BEGIN TEXT SECTION

The bill expands near‑term affordability and enrollment protections for low‑income and newly eligible individuals—lowering out‑of‑pocket costs and increasing coverage uptake—at the cost of substantially higher near‑term federal spending, added administrative burdens, and uncertainty when temporary provisions step down after 2028.
Low-income people (≤138% FPL) who enroll in silver marketplace plans will face near-zero cost‑sharing (plans pay ~99% of allowed costs) for plan years 2026–2028, substantially lowering out‑of‑pocket health costs.
Low-income households gain broader premium tax credit access and protections (including explicit eligibility for people under 100% FPL, ability for those ≤138% FPL to claim credits even if offered employer coverage/QSEHRA, and capped recapture exposure at $300/$150), improving affordability and reducing unexpected tax liabilities.
States receive higher federal Medicaid matching for newly eligible enrollees (93% in 2026–2028, 90% beginning 2029), which lowers net state Medicaid costs and makes it easier for newly eligible people to remain covered.

END TEXT SECTION

(INSTRUCTIONS)
1. In the bill summary, what federal Medicaid matching rate applies to newly eligible enrollees beginning in 2029?
2. Carry on the bill summary from its last sentence, in the same style.

BEGIN LISTED RECORDS

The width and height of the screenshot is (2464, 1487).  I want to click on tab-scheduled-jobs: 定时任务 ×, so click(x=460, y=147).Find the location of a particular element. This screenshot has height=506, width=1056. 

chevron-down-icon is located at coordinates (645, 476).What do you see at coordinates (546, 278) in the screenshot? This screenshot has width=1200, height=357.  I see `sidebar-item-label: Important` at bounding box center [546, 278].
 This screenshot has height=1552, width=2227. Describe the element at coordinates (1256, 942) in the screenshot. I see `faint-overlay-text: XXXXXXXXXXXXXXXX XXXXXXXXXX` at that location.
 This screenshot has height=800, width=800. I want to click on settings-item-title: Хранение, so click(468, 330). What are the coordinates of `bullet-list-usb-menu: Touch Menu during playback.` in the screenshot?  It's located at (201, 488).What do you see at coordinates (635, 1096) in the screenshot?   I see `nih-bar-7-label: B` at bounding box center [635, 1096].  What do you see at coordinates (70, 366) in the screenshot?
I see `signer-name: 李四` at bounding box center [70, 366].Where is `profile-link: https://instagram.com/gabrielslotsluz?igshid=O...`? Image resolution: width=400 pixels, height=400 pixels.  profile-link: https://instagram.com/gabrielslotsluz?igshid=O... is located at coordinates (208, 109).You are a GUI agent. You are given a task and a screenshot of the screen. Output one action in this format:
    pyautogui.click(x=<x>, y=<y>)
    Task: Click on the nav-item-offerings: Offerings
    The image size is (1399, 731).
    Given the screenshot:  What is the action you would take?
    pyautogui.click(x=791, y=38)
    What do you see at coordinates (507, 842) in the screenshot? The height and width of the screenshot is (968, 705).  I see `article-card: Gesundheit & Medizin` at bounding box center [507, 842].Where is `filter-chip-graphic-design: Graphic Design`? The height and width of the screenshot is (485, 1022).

END LISTED RECORDS

(PER-TASK ANSWERS)
1. The rate is 90%.

2.
All taxpayers face higher federal spending (expanded premium tax credits, reimbursements to issuers, outreach/grants, and higher FMAP costs in the near term), which could increase deficits or require offsets elsewhere in the federal budget.
Key expansions are temporary (notably enhanced marketplace rules and many subsidy changes limited to 2026–2028), creating coverage and financial uncertainty for enrollees, issuers, and states when provisions expire.
After 2028 the enhanced federal matching steps down (to 90% and lower than some prior open‑ended provisions), which shifts costs to states and could prompt state budget pressure or future limits on enrollment or benefits for newly eligible Medicaid populations.
Based on analysis of 4 sections of legislative text.
Temporarily boosts Exchange cost‑sharing and premium assistance for low‑income enrollees, adjusts tax credit rules and employer calculations, and sets FMAP rates for 2026–2029+.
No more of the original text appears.